Residual kidney function plays a key role in the health and quality of life of patients on peritoneal dialysis (PD). Better preservation of residual kidney function is associated with decreased mortality, even at 1 mL/min of residual glomerular filtration rate (GFR), which is associated with a nearly 50% reduction in mortality rate. Two kinds of antihypertensive drugs, angiotensin-converting enzyme inhibitors (ACEis) and angiotensin-II receptor blockers (ARBs), are frequently prescribed for PD patients (primarily to control hypertension or heart failure), and could provide significant cardiovascular benefit for ESKD patients. Nowadays, while ACEis and ARBs use is advocated in PD patients, the supporting evidence is still unclear. However studies have focused on heart protection rather than residual kidney function. The aim of this review was to assess the benefits and harms of ACEis and ARBs therapy for preserving residual kidney function in PD patients. Six studies (257 patients) were included (three ARB studies, one ACEi study and ACEi versus ARB studies). Long-term use (12 months or more) of an ARB showed a significant benefit in preserving residual kidney function in continuous ambulatory PD (CAPD) patients compared with other antihypertensive drugs, although there was no significant benefit when an ARB were used for less than six months). One study showed that compared with other antihypertensive drugs, long-term use of the ACEi ramipril showed a significant reduction in the decline of residual kidney function in patients on CAPD as well as anuria rate. While dizziness and cough are the main adverse events when an ACEi is used, only one study comparing an ARB with an ACEi reported this outcome and no significant difference between the two groups were found. While the use of an ARB or an ACEi may both be useful in preserving residual kidney function, the small number of studies and small number of patients enrolled means there is currently insufficient evidence to support the use of an ACEi or an ARB as first line antihypertensive therapy in PD patients.
Compared with other antihypertensive drugs, long-term use (≥ 12 months) of ACEis or ARBs showed additional benefits of preserving residual kidney function in CAPD patients. There was no significant difference on residual kidney function preservation between ARBs and ACEis. However, limited by the small number of RCTs enrolling small number of participants, there is currently insufficient evidence to support the use of an ACEi or an ARB as first line antihypertensive therapy in PD patients.
Angiotensin-converting enzyme inhibitors (ACEis) and angiotensin receptor blockers (ARBs) are widely used in peritoneal dialysis (PD) patients, yet controversy exists about their impact on residual kidney function.

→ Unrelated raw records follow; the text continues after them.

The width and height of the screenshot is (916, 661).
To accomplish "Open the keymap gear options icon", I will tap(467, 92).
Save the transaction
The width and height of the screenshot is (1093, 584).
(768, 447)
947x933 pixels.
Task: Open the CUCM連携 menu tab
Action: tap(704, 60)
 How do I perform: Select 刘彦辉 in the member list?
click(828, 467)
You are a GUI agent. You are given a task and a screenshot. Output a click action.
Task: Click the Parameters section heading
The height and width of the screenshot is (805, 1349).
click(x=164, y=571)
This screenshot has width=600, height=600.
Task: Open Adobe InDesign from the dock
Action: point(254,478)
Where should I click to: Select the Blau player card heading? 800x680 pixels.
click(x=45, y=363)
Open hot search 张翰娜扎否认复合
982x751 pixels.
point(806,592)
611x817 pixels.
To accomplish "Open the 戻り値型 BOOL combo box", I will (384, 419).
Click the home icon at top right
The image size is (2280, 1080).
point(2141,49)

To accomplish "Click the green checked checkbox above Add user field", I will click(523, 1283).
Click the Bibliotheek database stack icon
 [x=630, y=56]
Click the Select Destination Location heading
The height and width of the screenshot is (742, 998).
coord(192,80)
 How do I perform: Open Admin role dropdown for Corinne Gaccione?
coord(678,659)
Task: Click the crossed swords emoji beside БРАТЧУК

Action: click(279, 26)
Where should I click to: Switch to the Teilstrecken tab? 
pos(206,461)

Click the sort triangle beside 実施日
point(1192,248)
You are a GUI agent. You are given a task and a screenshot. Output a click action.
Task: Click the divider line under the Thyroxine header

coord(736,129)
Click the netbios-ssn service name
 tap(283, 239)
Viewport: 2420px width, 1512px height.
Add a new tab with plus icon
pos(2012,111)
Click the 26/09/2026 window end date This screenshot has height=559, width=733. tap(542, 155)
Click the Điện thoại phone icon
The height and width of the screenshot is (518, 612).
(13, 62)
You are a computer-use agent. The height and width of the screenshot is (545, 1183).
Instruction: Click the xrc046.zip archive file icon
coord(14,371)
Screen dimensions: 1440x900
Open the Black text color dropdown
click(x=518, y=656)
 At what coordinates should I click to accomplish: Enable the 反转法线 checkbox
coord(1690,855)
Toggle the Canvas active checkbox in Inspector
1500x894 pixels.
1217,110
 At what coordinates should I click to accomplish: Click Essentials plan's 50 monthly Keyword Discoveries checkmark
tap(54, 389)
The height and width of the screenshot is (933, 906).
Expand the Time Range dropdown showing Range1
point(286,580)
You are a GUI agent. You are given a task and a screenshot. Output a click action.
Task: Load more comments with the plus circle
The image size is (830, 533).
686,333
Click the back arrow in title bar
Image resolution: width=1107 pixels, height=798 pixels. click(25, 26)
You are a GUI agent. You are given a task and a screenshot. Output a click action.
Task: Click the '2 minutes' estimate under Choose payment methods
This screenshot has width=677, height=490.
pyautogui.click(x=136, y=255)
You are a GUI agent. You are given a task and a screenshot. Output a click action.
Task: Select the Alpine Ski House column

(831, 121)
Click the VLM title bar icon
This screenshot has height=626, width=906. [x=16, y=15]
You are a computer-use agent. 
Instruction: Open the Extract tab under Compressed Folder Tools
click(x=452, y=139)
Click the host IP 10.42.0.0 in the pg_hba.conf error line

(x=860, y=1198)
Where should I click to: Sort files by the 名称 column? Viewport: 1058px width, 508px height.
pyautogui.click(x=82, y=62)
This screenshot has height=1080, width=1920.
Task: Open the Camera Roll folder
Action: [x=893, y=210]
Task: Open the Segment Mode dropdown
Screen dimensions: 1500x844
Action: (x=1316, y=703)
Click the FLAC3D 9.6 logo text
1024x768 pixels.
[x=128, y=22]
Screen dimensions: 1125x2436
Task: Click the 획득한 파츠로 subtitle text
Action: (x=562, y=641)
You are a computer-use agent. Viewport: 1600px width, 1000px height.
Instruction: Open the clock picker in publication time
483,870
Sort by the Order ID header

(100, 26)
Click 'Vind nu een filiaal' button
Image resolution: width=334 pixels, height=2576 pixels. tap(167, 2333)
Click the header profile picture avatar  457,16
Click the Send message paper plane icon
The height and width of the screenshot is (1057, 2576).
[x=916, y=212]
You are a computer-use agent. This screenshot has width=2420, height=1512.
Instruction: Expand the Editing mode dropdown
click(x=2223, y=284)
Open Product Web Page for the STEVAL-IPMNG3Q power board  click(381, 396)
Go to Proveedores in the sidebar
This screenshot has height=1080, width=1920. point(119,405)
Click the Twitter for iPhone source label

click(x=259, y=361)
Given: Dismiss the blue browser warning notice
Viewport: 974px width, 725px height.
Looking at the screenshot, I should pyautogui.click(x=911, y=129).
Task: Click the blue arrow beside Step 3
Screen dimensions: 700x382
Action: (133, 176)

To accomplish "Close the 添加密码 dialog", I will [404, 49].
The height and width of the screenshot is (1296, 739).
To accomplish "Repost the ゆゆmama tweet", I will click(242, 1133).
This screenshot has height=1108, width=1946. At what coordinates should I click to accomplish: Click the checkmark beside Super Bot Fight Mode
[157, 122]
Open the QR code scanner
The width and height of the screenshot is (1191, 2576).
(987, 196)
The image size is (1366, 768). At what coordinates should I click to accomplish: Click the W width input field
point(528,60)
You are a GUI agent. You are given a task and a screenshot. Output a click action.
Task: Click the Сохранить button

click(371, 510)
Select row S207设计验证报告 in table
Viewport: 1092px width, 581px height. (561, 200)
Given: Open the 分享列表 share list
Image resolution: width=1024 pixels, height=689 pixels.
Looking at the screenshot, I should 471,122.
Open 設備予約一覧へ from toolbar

This review aimed to evaluate the benefits and harms of ACEis and ARBs for preserving residual kidney function in PD patients.
The Cochrane Renal Group's specialised register, Cochrane Register of Controlled Trials (CENTRAL), MEDLINE, EMBASE (OvidSP interface), Chinese Biomedical Literature Database (CBM), China National Knowledge Infrastructure (CNKI) and other resources were searched by applying a prespecified comprehensive search strategy. Date of last search: 01 May 2014.
Randomised controlled trials (RCTs) and quasi-RCTs comparing ACEis or ARBs with placebo, other antihypertensive drugs or each other in PD patients were included.
Screening, selection, data extraction and quality assessments for each retrieved article were carried out by two authors using standardised forms. Authors were contacted when published data were incomplete. Statistical analyses were performed using the random effects model and results expressed as risk ratio (RR) with 95% confidence intervals (CI). Heterogeneity among studies was explored using the Cochran Q statistic and the I² test, subgroup analyses and random effects meta-regression.
Six open-label studies (257 patients) were identified. One study compared ACEi with other antihypertensive drugs, three compared ARBs with other antihypertensive drugs, and two studies compared an ARB with an ACEi. Long-term use (≥ 12 months) of an ARB showed significantly benefit of preserving residual kidney function in continuous ambulatory PD (CAPD) patients (MD 1.11 mL/min/1.73 m², 95% CI 0.38 to 1.83), although there was no significant benefit when an ARB were used short-term (≤ six months). One study showed that compared with other antihypertensive drugs, long-term use (12 months) of the ACEi ramipril showed a significant reduction in the decline of residual kidney function in patients on CAPD (MD -0.93 mL/min/1.73m², 95% CI -0.75 to -0.11), and delayed the progression to complete anuria (RR 0.64, 95% CI 0.41 to 0.99). There was no significant difference in serum potassium, urinary protein excretion, Kt/V, weekly creatinine clearance and blood pressure for ARBs versus other antihypertensive drugs. Compared with other antihypertensive drugs, ramipril showed no difference in mortality and cardiovascular events. Compared with an ACEi, ARBs did not show any difference in residual kidney function.
The selection bias assessment was low in four studies and unclear in two. Five studies were open-label; however the primary outcome (residual kidney function) was obtained objectively from laboratory tests, and were not likely to be influenced by the lack of blinding. Reporting bias was unclear in all six studies.